**Given exercise:** Pull out every line of the material below that contains the string "field", matching case exactly.

**Entries shown:**

------

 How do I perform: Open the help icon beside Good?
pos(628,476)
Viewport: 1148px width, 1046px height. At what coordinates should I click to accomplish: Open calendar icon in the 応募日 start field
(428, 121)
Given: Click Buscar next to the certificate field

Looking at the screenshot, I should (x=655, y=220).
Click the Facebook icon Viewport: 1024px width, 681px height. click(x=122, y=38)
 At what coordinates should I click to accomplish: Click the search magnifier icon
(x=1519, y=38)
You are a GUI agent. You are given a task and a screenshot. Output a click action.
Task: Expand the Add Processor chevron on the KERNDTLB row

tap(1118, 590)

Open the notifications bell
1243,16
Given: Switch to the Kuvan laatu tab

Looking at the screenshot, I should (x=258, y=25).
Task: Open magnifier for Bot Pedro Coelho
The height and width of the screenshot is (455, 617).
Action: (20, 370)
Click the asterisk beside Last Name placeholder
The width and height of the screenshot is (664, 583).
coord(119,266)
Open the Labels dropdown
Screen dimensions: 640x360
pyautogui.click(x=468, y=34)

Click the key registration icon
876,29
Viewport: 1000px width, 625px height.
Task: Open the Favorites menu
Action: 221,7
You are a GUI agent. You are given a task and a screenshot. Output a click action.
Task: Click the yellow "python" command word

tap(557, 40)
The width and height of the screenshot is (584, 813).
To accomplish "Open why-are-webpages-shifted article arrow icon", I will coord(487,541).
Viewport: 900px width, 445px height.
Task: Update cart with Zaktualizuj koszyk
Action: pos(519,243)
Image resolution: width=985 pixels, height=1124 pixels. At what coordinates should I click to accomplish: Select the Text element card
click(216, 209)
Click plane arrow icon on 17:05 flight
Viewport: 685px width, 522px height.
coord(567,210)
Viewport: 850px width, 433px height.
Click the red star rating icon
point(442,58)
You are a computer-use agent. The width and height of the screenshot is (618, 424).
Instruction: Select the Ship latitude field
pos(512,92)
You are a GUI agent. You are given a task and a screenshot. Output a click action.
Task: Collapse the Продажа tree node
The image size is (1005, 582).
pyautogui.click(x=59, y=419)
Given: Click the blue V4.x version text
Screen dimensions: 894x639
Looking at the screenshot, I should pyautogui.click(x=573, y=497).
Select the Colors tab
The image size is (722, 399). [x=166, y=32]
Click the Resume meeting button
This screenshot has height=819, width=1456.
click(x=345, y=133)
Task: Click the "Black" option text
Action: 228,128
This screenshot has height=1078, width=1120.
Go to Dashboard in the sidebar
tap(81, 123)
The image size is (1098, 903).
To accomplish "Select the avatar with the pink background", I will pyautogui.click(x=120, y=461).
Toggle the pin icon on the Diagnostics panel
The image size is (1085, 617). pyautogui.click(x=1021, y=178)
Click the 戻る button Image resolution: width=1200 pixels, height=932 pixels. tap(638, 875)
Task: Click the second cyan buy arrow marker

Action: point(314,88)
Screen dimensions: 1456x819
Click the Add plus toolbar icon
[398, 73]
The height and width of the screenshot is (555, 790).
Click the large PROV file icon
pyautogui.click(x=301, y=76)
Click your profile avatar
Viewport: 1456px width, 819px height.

------

**Exercise result:**
Viewport: 1148px width, 1046px height. At what coordinates should I click to accomplish: Open calendar icon in the 応募日 start field
Given: Click Buscar next to the certificate field
Instruction: Select the Ship latitude field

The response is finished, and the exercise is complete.